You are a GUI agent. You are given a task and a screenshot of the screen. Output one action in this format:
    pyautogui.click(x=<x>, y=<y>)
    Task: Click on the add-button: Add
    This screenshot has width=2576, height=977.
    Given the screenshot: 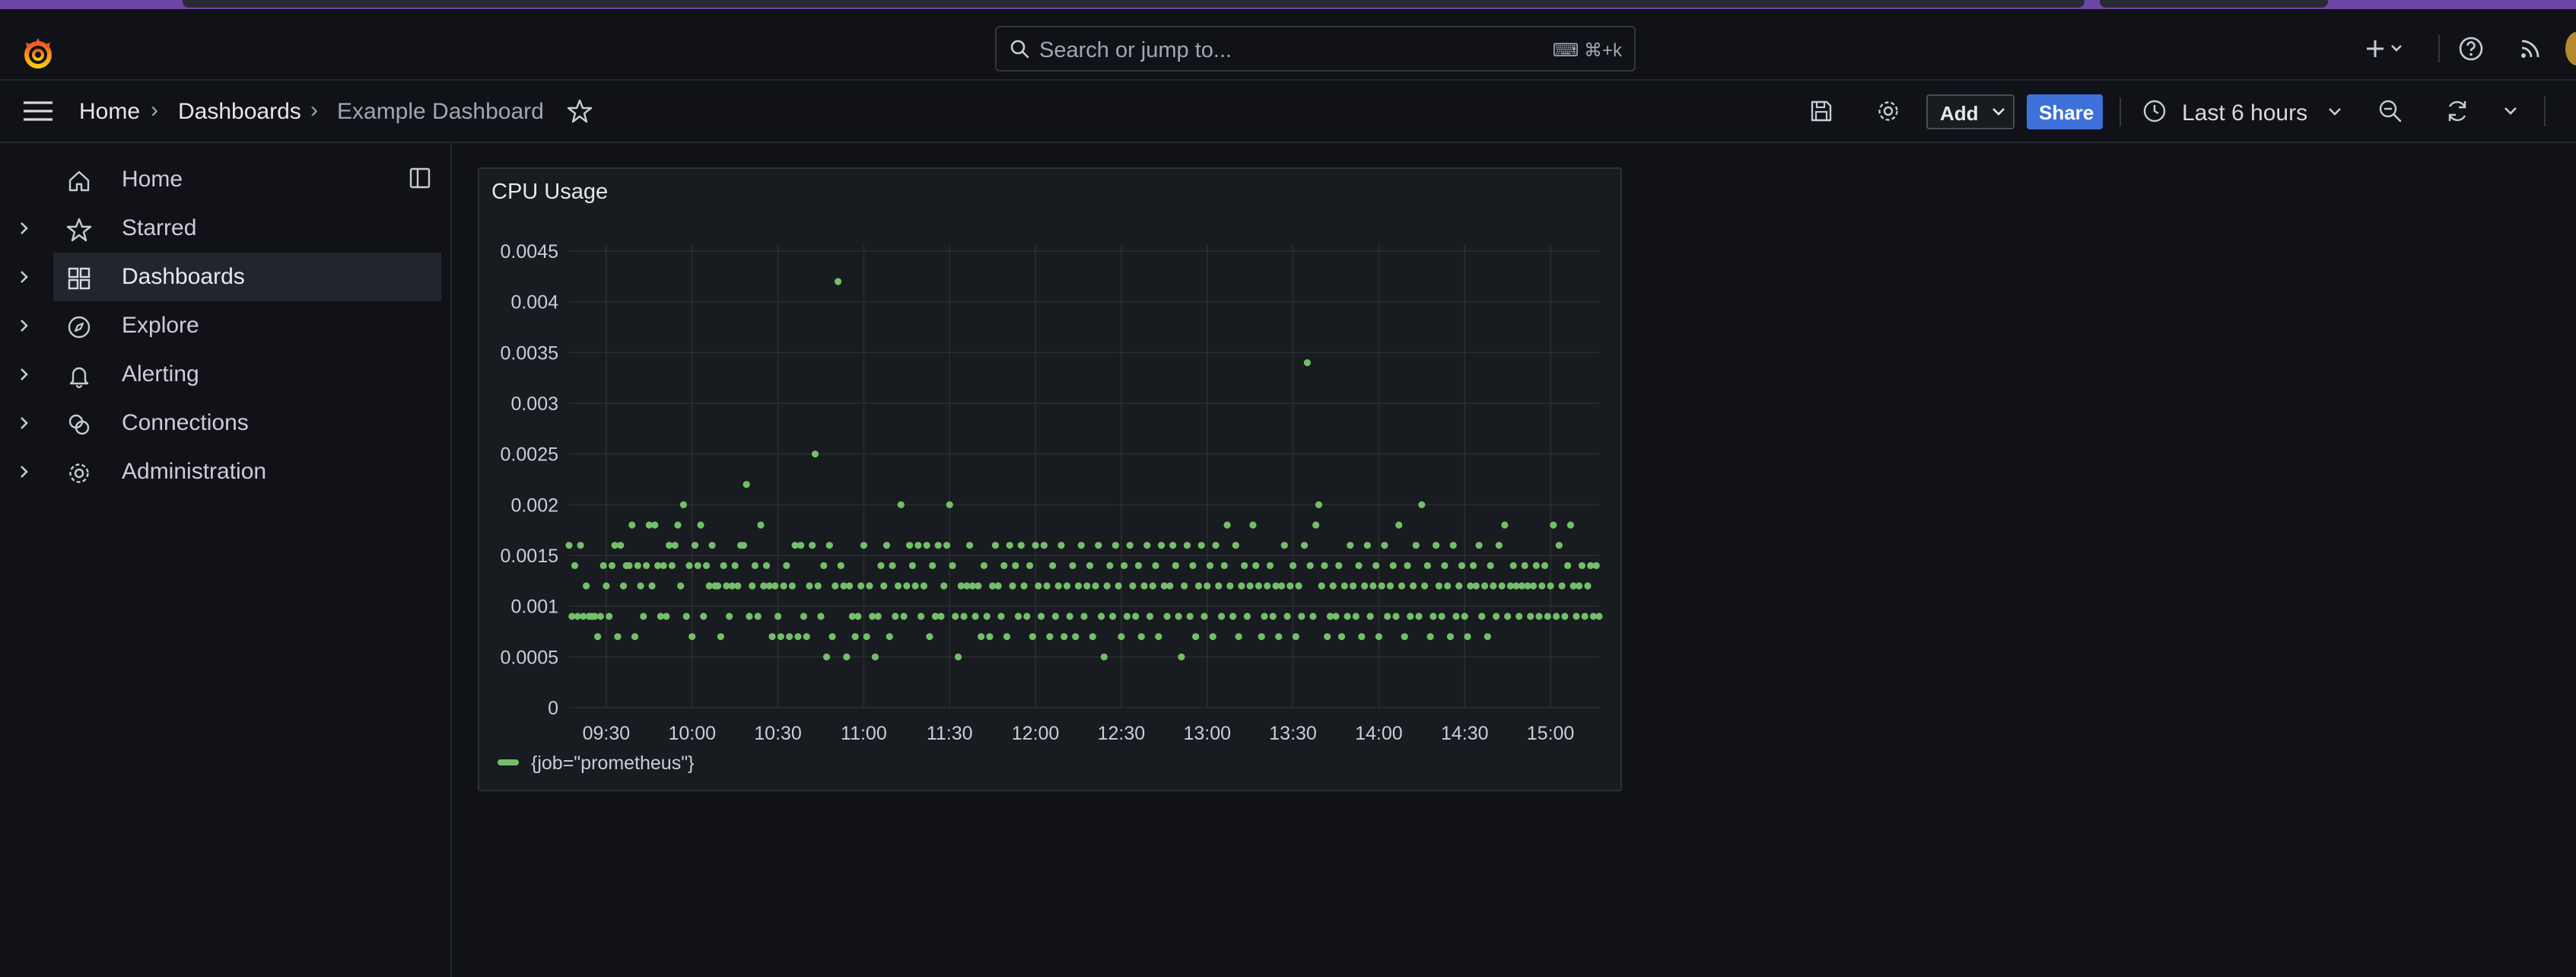 What is the action you would take?
    pyautogui.click(x=1970, y=112)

########################################

_Directions_:
Transcribe, without any change, the lines of the entries from the first line through the line containing "This screenshot has", both included.

_Result for this exercise_:
You are a GUI agent. You are given a task and a screenshot of the screen. Output one action in this format:
    pyautogui.click(x=<x>, y=<y>)
    Task: Click on the add-button: Add
    This screenshot has width=2576, height=977.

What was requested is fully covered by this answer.